**Task objective**
Write out all records as given; omit images.

**Given data**

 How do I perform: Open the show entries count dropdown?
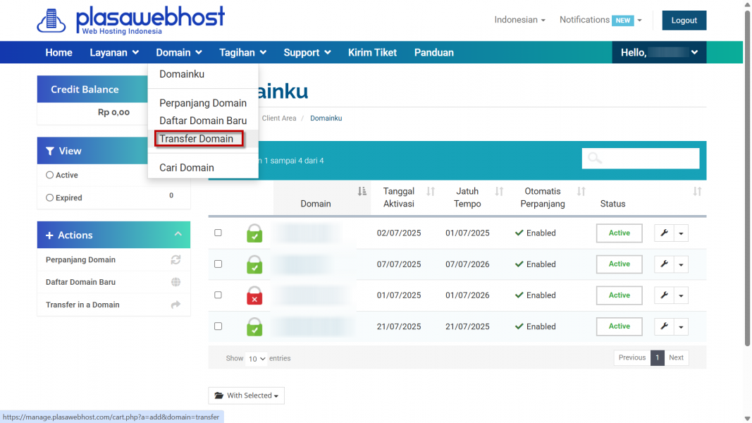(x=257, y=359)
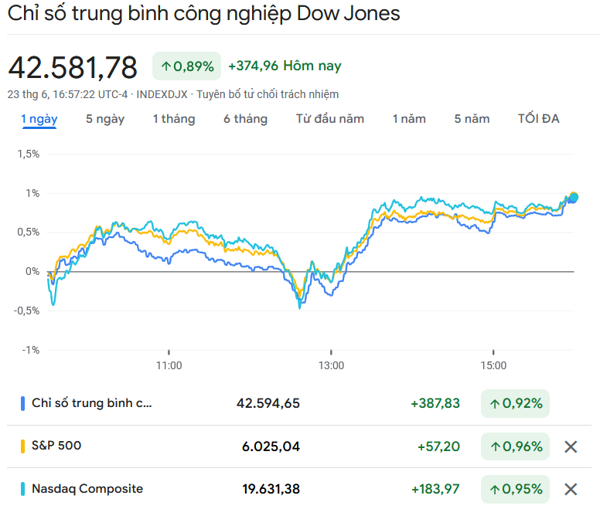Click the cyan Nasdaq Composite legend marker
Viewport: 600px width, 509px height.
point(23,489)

**Answer area**
 How do I perform: Open the show entries count dropdown?
(x=257, y=359)
Click the cyan Nasdaq Composite legend marker
Viewport: 600px width, 509px height.
point(23,489)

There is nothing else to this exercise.